TRIO OF MILK FED VEAL
Roasted Tenderloin with White and Green Asparagus
Braised Cheeks with Hen of the Woods Mushroom
Sweetbreads with Grilled Spring Onion and Piquillo
or
DUO OF BEEF
Braised Black Angus Short Ribs
Horseradish-Cauliflower Purée, Hen of the Wood, Broccoli
Seared Wagyu Tenderloin, Crispy Potato, Smoked Beef Tongue
Château Robin Côtes-de-Castillon, Bordeaux 2009

TROPICAL-COCONUT VACHERIN
Guava Gel, Mango-Vanilla Swirl, Meringue
Château Pajzos 5 Puttonyos Aszú, Tokaji 2003
or
WARM GUANAJA CHOCOLATE COULANT
Liquid Caramel, Fleur de Sel, Milk Sorbet
Domaine de Rancy Rivesaltes Ambré, Roussillon 1996

Coffee and petit fours were fine, without being dazzling. On the whole I preferred the food and wine at Bouley, notwithstanding that Daniel is more highly rated and a bit pricier.
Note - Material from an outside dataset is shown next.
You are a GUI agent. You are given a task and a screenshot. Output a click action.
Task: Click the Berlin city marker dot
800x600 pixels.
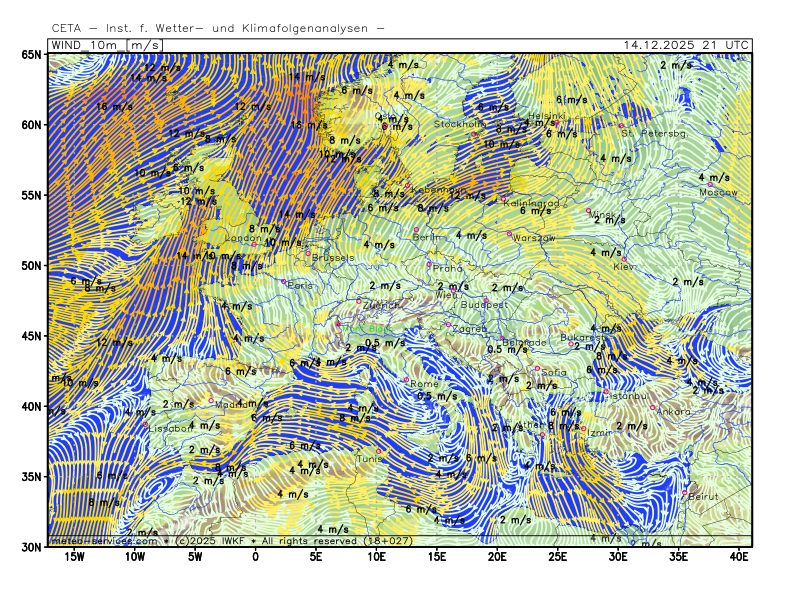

Speaking of which, at the cab door the waiter remarked more in sorrow than anger that I'd under-tipped and had made him worried that our experience had been deficient. I'll take a hint from Richard Grant (*) and tip a bit more heavily in future. Sorry, Vladimir

(*) What about tipping? "I always tip because I was a waiter in Covent Garden and I know that's what a waiter relies on, and unless the service has really been pants, I feel duty-bound to over-tip, or to tip generously."

1 comment:

  1. So many things on the menu I've nevereardov!